Such votes could help Snowe fend off tea party foes who mock her as a “RINO” — Republican In Name Only — and hope to sink her bid for a fourth term next year.
Snowe insisted she’s been true to her moderate roots.
“I am who I am,” Snowe said. “I haven’t changed.”
Another test for Snowe could come as Senate Democrats push for a vote on a GOP House budget plan that calls for deep cuts and privatizing Medicare. Democrats who see the plan as politically unpopular want to put Republicans like Snowe on the hot seat.
She backed a motion by Kentucky Sen. Rand Paul, a tea party hero, to undercut President Barack Obama’s use of military force in Libya.
Snowe joined nine Republican senators, most of them conservatives, supporting Paul’s motion, but it failed, 90-10. Maine GOP Sen. Susan Collins voted for it, lending Snowe political cover. Other moderates like Arizona Sen. John McCain opposed it.
Her vote was a protest against Obama’s failure to consult with Congress on Libya, Snowe said.
Snowe backed Senate Republican leader Mitch McConnell’s measure to ban the Environmental Protection Agency from regulating greenhouse gases. She said new regulations could hurt financially struggling manufacturers who have already made strides to curb emissions.
Snowe also voted for a Republican House budget pact that included a ban on federal money for Planned Parenthood. Snowe, a supporter of abortion rights and women’s health issues, criticized the cuts before voting for the bill.
The ban was championed by conservatives who object to Planned Parenthood as the country’s largest abortion provider, although federal law already bars the use of federal funds to perform most abortions.

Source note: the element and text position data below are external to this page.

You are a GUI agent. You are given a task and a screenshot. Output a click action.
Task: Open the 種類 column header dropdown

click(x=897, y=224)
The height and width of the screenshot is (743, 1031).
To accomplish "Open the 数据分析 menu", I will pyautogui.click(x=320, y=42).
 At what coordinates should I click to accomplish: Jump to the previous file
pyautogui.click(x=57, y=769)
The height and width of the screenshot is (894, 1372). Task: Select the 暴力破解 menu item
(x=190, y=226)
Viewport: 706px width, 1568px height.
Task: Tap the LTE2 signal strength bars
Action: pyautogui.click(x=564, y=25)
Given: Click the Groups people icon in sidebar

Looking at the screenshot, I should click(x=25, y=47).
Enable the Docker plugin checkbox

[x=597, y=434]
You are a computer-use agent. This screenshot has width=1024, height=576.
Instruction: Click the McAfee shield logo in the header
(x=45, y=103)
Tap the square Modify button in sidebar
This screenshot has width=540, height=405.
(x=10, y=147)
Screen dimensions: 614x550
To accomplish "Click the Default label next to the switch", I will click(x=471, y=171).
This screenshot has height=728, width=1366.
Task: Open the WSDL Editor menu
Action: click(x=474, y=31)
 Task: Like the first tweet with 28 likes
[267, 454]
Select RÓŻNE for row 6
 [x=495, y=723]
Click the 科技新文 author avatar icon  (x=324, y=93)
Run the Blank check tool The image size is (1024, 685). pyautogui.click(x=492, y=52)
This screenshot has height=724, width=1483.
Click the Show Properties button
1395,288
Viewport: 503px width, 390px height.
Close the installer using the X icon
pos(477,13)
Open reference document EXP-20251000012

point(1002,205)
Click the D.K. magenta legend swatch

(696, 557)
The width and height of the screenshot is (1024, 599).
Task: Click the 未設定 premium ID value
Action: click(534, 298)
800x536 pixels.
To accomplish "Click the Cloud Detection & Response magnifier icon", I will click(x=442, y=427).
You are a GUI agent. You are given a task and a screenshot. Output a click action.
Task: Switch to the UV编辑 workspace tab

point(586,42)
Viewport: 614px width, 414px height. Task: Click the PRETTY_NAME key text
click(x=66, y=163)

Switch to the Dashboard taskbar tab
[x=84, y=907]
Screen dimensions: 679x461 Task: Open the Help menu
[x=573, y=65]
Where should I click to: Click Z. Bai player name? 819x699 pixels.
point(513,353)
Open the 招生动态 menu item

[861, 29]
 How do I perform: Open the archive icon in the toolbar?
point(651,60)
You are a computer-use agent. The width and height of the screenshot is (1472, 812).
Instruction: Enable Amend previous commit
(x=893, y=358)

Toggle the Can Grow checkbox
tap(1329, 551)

Snowe later voted against a resolution to ban federal funding for Planned Parenthood.
New England Republicans have long survived as centrists, touting fiscal responsibility while often siding with Democrats on social issues like the environment and abortion. But Snowe has voted with her party 91 percent of the time in the new Congress, compared to just 69 percent in the previous Congress, a Washington Post voting database showed
Snowe, 64, is facing her first primary fight, after cruising to a third term in 2006 with 74 percent of the vote.
The daughter of Greek immigrants, Snowe lost her mother to cancer when she was 8. Her father died a year later from heart disease and she was raised by an aunt and uncle.
Snowe was widowed at 26 when her first husband, state Rep. Peter Snowe, died in a car crash. She won a 1973 election to fill his vacant seat. Five years later she was elected to the U.S. House where she served for 16 years before winning her Senate seat. Snowe is married to former Maine Gov. John McKernan.
She wants to avoid the fate of Republicans felled by last year’s tea party surge such as former nine-term moderate Rep. Mike Castle, who was dealt a surprise defeat by tea party favorite Christine O’Donnell in Delaware’s Senate primary.
“She is well aware of the fact that she’s on the target list,” said Castle, a Snowe ally. “She’ll be ready for it.”
But some tea party activists aren’t buying it.
“She’s trying to jump on the bandwagon,” said Shelby Blakely, a leader of the Tea Party Patriots, a national group.
Andrew Ian Dodge, former Maine coordinator for the Tea Party Patriots and a freelance writer, and Scott D’Amboise, a businessman who has sought a seat in Congress before, plan primary bids against Snowe. Neither man is well-known in Maine.
“They could very easily hand that seat over to a Democrat if they aren’t careful,” Castle said.
Snowe has boosted her campaign account to more than $2 million to scare off challengers and has met with tea party activists across the state.
“Frankly, I share their frustration,” Snowe said. “They raised some significant issues about the direction of our country.”
She boasts a key tea party ally in Gov. Paul LePage, who won last fall with Snowe’s backing as part of a GOP resurgence.
LePage, who counts Snowe’s late husband as a mentor, has said he will back Snowe even if a more conservative challenger surfaces.
Collins said her colleague Snowe isn’t taking anything for granted.
“She is not going to be surprised the way some of her colleagues were in the last election,” Collins said.